The final thing to mention is the Developer Challenge, run by the unstoppable David Flanders (I was going to say indefatigable but I can’t spell that) with Rachael Rodenmayer assisting. This was judged by a team of five based on five minute screencasts. There were some good ideas in there, in a field that spanned entire repository developments that were already done to small prototypes. Read about the winners at the JISC site.
First place went to Tim Donohue’s Mention It, which is a kind of trackback mechanism for repositories, the kind of thing that should drive repository deposits by being useful, as opposed to the kind of thing that tries to load up repositories by forging bigger shovels to, you know, shovel more stuff in.
Second place went to an astoundingly useful, clever idea from Rebecca Koesar, which was to turn the Fedora repository into a filesystem with her FedoraFS. The demo will appeal to geeks, shows how you can use ordinary system calls to do stuff to the repository. Lots of potential here and I hope she is able to set it free for download. The ePrints team could use it to stick Fedora under ePrints, even (although with their new modular storage layer it’s going to be easy to do that anyway – I bet there’s a a Fedora layer before OR10).
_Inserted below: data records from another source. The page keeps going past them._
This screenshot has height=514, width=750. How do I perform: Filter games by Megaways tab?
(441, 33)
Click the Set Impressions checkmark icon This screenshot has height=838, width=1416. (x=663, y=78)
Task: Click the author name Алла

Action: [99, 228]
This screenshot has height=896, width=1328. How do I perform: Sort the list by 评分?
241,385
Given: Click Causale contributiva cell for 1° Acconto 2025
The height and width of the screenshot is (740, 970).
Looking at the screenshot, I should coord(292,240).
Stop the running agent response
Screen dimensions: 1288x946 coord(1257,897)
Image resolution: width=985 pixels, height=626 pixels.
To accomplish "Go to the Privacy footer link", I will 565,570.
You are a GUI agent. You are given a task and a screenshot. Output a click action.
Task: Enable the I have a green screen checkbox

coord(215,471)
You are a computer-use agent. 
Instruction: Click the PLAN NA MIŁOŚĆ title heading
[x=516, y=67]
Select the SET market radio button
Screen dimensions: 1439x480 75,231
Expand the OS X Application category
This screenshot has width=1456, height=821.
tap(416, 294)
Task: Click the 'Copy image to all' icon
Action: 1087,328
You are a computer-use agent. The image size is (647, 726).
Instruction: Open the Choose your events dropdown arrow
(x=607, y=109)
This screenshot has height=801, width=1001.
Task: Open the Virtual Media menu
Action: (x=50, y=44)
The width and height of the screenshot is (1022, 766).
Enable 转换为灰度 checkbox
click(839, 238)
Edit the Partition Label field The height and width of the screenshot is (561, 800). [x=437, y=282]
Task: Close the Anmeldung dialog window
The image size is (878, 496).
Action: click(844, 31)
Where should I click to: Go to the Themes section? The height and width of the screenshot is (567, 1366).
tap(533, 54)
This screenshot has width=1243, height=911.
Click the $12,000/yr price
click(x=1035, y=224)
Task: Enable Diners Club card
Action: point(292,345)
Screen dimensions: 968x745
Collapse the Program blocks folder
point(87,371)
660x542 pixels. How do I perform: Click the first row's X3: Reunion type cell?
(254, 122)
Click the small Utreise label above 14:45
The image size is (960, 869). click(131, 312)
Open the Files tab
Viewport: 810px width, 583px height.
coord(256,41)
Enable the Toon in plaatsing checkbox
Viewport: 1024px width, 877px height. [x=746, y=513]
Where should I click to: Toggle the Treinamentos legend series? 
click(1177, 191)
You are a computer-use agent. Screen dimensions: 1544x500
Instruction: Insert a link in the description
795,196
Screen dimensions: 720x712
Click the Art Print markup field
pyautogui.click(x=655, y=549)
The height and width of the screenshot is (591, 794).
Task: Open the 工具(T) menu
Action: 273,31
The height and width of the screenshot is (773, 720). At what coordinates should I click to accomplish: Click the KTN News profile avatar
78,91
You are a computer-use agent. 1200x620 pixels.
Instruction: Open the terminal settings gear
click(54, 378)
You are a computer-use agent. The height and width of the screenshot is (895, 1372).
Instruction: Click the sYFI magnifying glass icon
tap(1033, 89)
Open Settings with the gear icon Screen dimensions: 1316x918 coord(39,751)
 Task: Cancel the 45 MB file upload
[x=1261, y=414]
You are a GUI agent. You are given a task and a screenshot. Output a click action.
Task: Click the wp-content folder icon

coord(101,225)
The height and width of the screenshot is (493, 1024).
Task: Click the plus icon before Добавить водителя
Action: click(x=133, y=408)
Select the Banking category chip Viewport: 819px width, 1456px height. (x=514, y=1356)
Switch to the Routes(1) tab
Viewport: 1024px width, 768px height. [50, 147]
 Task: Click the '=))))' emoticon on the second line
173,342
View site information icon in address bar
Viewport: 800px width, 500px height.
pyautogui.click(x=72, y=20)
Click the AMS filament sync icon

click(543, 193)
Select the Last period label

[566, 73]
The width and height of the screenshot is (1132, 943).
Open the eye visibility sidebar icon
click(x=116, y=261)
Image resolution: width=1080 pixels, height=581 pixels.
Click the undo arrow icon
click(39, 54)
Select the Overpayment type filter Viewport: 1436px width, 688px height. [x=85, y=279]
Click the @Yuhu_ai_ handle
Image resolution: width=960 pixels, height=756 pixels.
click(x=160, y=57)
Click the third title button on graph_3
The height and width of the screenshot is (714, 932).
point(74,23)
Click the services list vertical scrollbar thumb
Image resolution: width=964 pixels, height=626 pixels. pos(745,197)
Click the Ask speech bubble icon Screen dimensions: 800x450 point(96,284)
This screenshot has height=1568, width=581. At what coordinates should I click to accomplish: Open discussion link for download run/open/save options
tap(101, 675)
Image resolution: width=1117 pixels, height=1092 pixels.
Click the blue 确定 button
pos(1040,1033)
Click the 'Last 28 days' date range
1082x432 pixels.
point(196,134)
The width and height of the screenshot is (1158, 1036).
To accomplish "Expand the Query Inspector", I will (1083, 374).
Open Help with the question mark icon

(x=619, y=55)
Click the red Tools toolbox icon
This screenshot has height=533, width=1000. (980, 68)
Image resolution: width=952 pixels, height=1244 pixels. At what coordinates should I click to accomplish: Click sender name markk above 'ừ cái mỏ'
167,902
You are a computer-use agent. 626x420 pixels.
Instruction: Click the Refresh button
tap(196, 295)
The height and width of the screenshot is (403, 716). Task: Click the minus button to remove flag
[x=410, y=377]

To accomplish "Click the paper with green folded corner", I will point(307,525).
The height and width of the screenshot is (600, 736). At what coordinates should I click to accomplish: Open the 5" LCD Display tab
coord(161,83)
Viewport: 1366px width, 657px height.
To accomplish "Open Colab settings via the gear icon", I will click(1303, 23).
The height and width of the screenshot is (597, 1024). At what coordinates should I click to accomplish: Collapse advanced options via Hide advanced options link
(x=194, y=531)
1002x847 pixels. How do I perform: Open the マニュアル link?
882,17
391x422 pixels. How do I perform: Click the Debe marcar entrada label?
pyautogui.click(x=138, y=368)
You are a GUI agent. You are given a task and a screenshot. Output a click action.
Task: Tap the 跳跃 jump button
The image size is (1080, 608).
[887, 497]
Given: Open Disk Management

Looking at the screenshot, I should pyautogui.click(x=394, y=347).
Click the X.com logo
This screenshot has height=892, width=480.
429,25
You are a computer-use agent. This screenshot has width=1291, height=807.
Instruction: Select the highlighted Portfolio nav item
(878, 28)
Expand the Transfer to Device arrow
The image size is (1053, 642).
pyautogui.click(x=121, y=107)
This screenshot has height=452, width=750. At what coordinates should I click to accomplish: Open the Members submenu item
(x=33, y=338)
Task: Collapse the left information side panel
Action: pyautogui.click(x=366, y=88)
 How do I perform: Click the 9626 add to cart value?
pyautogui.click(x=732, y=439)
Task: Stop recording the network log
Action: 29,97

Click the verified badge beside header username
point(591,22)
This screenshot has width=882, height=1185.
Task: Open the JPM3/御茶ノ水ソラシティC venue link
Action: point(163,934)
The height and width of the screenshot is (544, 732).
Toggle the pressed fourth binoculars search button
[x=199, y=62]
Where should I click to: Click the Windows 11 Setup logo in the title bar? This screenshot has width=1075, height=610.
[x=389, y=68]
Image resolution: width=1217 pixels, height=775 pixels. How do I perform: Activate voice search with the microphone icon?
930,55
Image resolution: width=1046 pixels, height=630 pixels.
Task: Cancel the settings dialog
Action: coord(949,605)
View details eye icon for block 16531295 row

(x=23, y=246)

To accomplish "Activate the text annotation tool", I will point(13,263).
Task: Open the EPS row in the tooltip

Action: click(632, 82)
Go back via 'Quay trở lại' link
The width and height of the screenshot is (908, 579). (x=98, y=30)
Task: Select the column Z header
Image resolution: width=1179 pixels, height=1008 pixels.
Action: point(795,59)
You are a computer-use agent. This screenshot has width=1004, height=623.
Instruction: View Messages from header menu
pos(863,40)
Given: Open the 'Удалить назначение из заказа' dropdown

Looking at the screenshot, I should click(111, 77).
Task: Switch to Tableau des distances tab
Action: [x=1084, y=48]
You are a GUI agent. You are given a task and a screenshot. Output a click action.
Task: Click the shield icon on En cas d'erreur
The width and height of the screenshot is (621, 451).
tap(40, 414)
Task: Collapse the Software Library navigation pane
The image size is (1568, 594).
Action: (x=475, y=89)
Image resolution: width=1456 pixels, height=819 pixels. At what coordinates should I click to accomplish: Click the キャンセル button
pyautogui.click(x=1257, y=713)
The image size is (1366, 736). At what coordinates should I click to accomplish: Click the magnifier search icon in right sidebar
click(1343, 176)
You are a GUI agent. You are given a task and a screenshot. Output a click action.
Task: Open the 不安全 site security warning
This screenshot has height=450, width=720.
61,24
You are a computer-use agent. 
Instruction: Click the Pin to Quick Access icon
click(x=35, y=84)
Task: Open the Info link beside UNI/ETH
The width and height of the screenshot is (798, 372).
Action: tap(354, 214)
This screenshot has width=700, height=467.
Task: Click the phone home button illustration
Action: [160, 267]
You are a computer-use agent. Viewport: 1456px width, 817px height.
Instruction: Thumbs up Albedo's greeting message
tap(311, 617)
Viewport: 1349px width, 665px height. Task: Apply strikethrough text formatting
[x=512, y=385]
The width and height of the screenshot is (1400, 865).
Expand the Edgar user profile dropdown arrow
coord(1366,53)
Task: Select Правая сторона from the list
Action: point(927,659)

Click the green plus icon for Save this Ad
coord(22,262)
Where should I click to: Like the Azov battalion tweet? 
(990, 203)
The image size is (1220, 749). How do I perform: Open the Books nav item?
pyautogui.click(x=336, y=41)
One of my favourites was the ePrints app store, having just waited several months to get new code into our ePrints to support ICE integration I welcome the idea of a central store that makes it easy for repository managers to drop in new modules but other wiser judges pointed out some of the risks. I think calling it an app store is a bit of stretch, but something like the WordPress plugin mechanism would be very welcome in the repository world, with the proviso that managers should be encouraged to test everything in a sandbox, then a formal test environment, then think very hard before turning on any new plugin.
While we saw some interesting stuff, I think that we could probably break this challenge into two bits – one prize for development pre-conference that could be tied-to and judged alongside poster presentations and another for in-conference collaboration, with development focused on a set of challenges decided before hand. There should be two tiers, one small set of prizes for well-specified small challenges to address and bigger prizes for rising the challenge. That’s what I think anyway.
Good conference. Good venue apart from a lack of power points (no lack of PowerPoints unfortunately) in the main venue. I was pleased to be showing off HTML in ePrints at last, and have ICE in production as an eResearch workflow tool. I think the repository world is making a welcome move to (re)embracing the idea of small pieces loosely joined.